In wireless sensor networks, sensor nodes are used to collect data from the environment and send it to a data collection point or a sink node using a convergecast tree.  Considerable savings in energy can be obtained by aggregating data at intermediate nodes along the way to the sink.

We study the problem of finding a minimum latency aggregation tree and transmission schedule in wireless sensor networks.  This problem is referred to as Minimum Latency Aggregation Scheduling (MLAS) in the literature and has been proven to be NP-Complete even for unit disk graphs.  We present a new simpler proof of the NP-Completeness of the MLAS Problem for arbitrary networks and unit disk graphs.  We give tight bounds for the latency of aggregation convergecast for grids, tori, and trees. For regular unit interval graphs, we provide an algorithm which is guaranteed to have a latency that is within one time slot of the optimal latency.  Finally, for unit interval graphs we give a 2-approximation algorithm to solve the same problem.

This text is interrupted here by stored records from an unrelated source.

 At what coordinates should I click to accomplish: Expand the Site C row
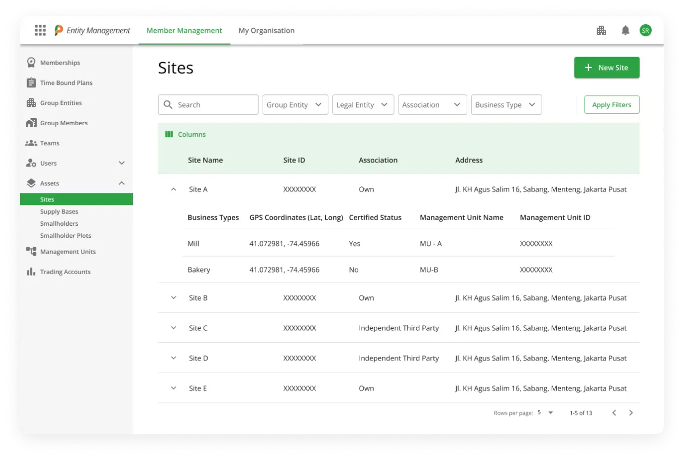(173, 328)
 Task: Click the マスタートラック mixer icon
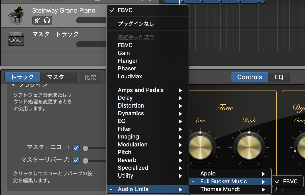[x=16, y=39]
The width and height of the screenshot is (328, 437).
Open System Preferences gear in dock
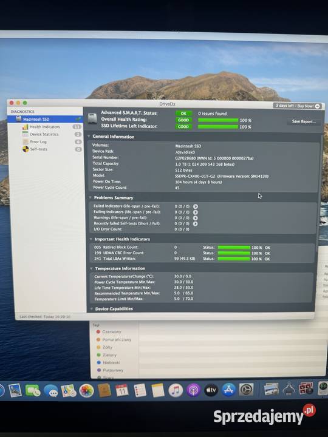click(x=246, y=390)
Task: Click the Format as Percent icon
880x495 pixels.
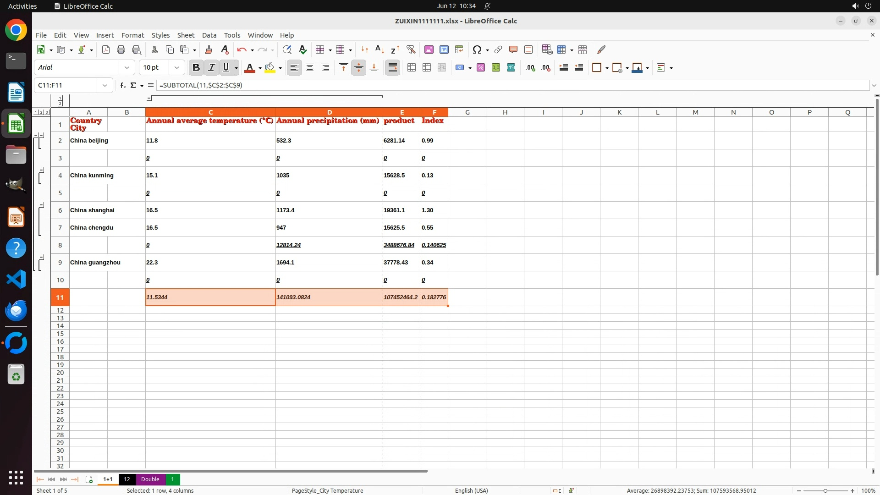Action: click(x=481, y=67)
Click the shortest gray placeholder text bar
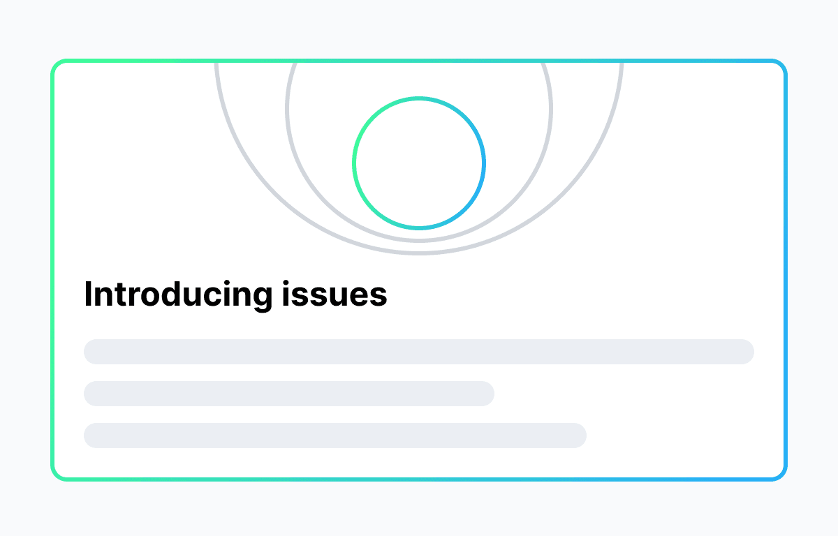The width and height of the screenshot is (838, 536). pyautogui.click(x=289, y=394)
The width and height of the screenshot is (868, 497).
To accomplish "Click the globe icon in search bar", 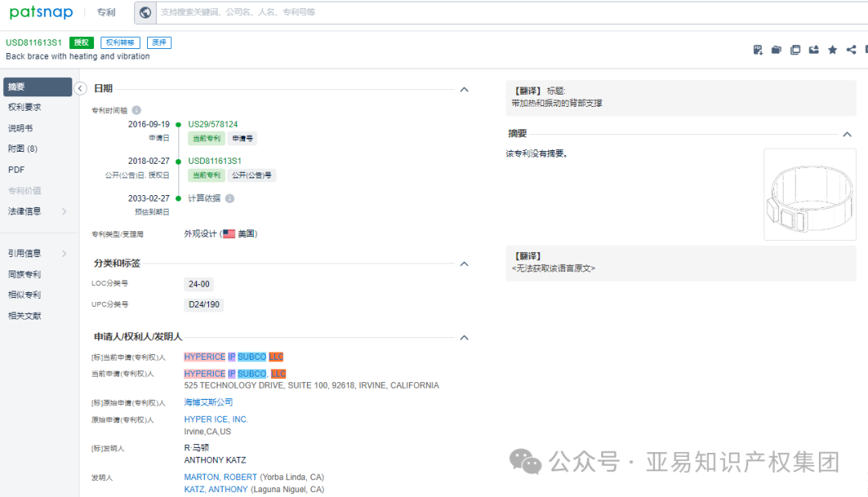I will tap(145, 12).
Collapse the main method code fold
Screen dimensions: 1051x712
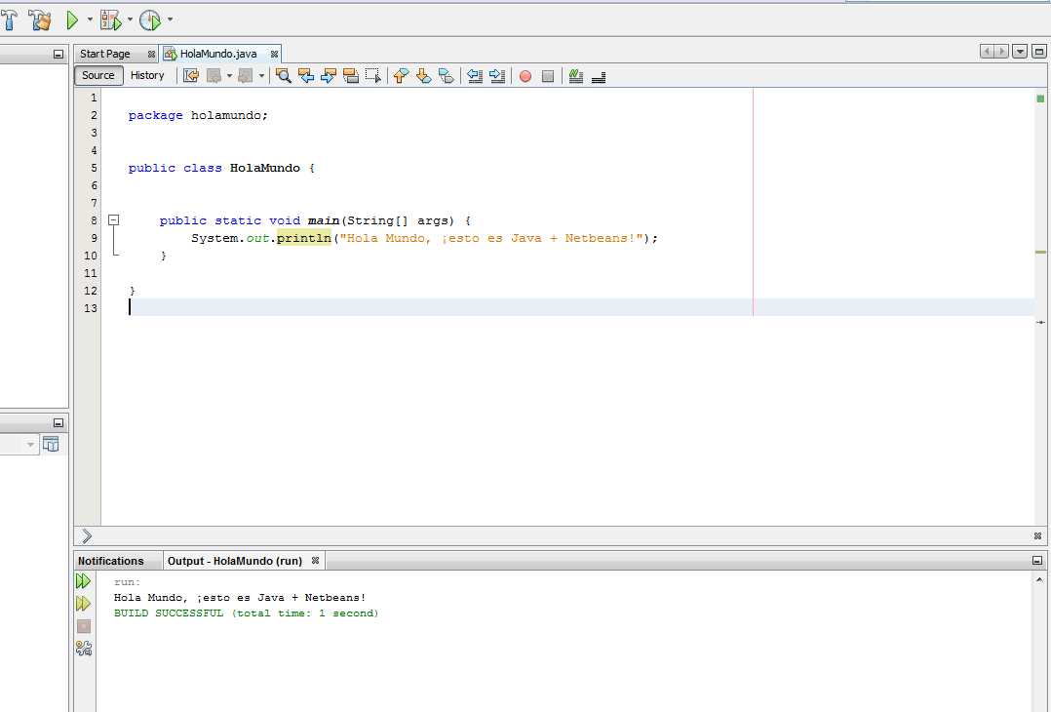[x=113, y=220]
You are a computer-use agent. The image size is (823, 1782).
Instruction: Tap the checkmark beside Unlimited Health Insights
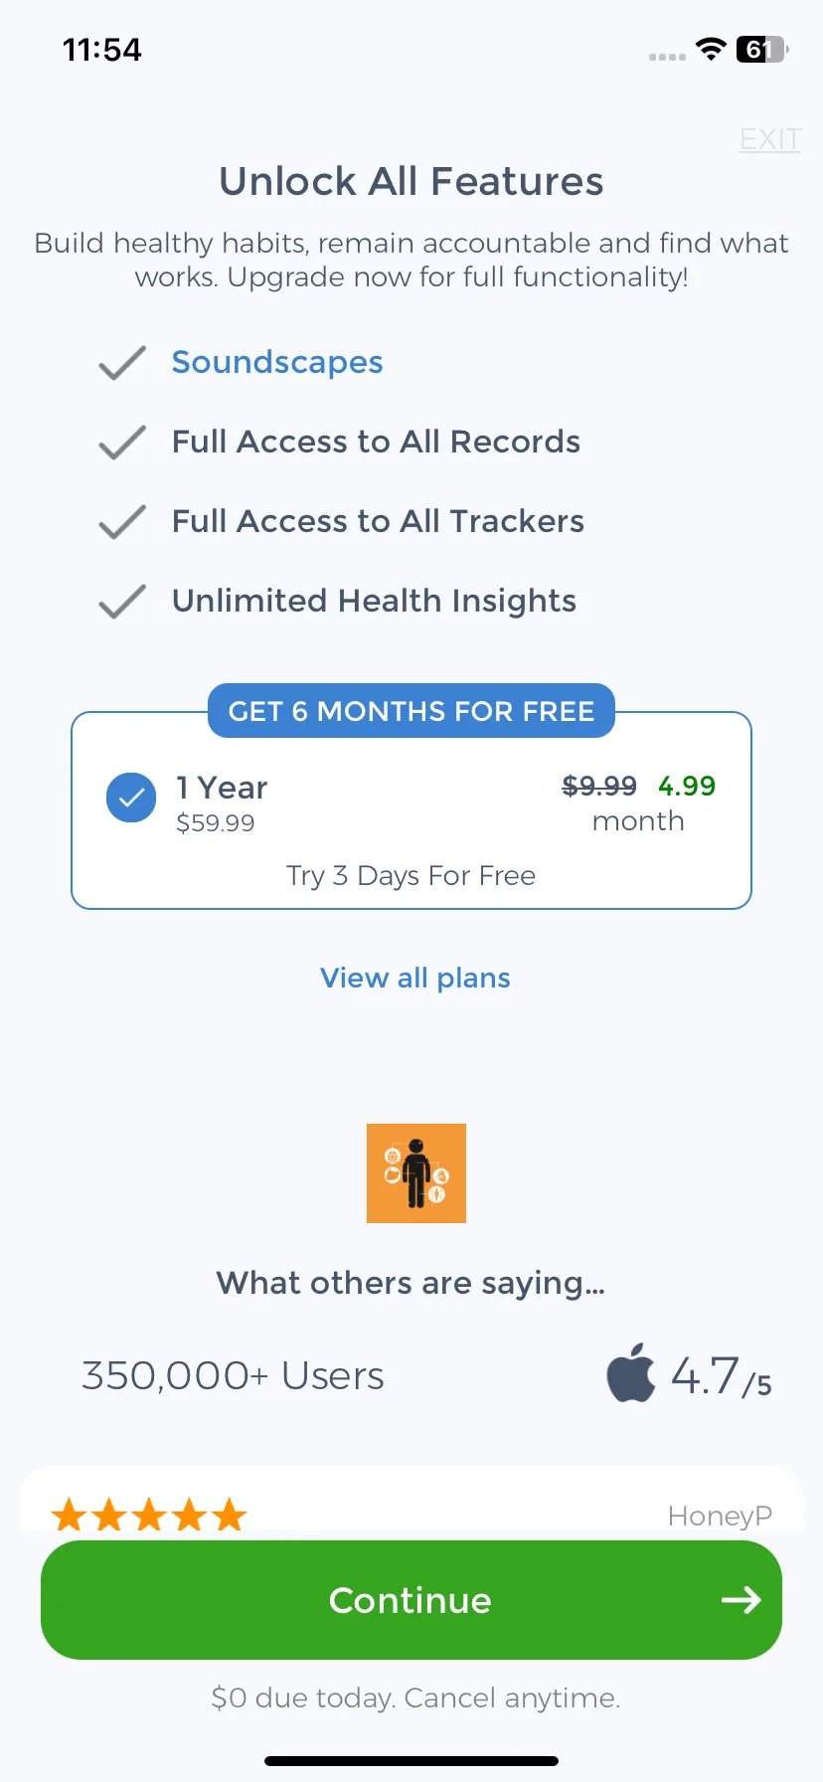(122, 602)
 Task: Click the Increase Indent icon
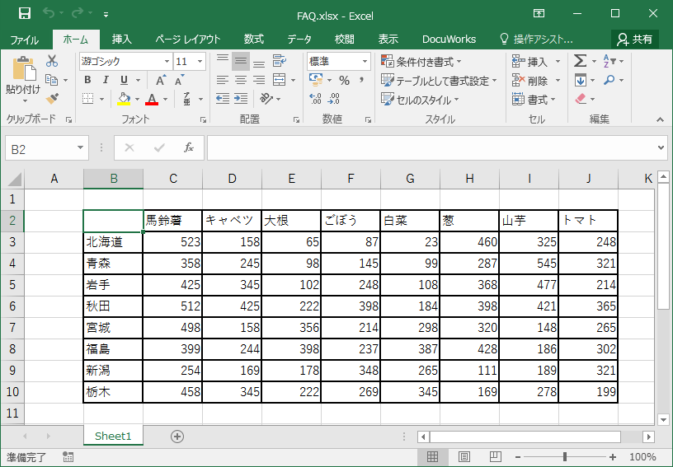click(x=241, y=99)
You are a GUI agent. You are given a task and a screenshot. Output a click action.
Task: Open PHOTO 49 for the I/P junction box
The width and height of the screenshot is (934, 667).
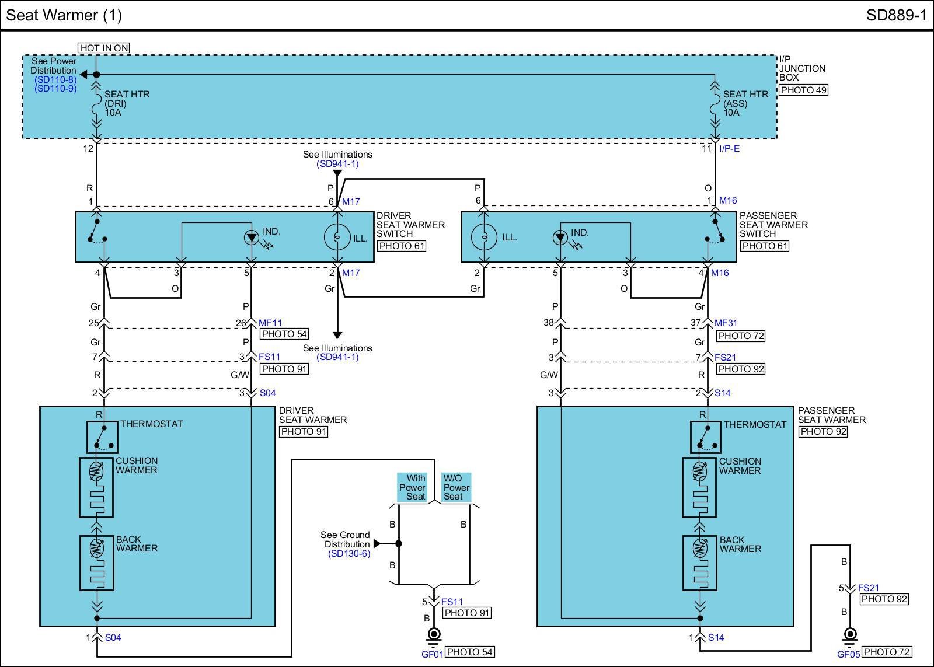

For arbitrary graphs, we introduce a new algorithm for building an aggregation tree.  Furthermore, we propose two new approaches for building a transmission schedule to perform aggregation on a given tree.  We evaluate the performance of our algorithms through extensive simulations on randomly generated graphs and we compare them to the previous state of the art.  Our results show that one of our algorithms has a latency that is 38% less than the latency of the previous best algorithm.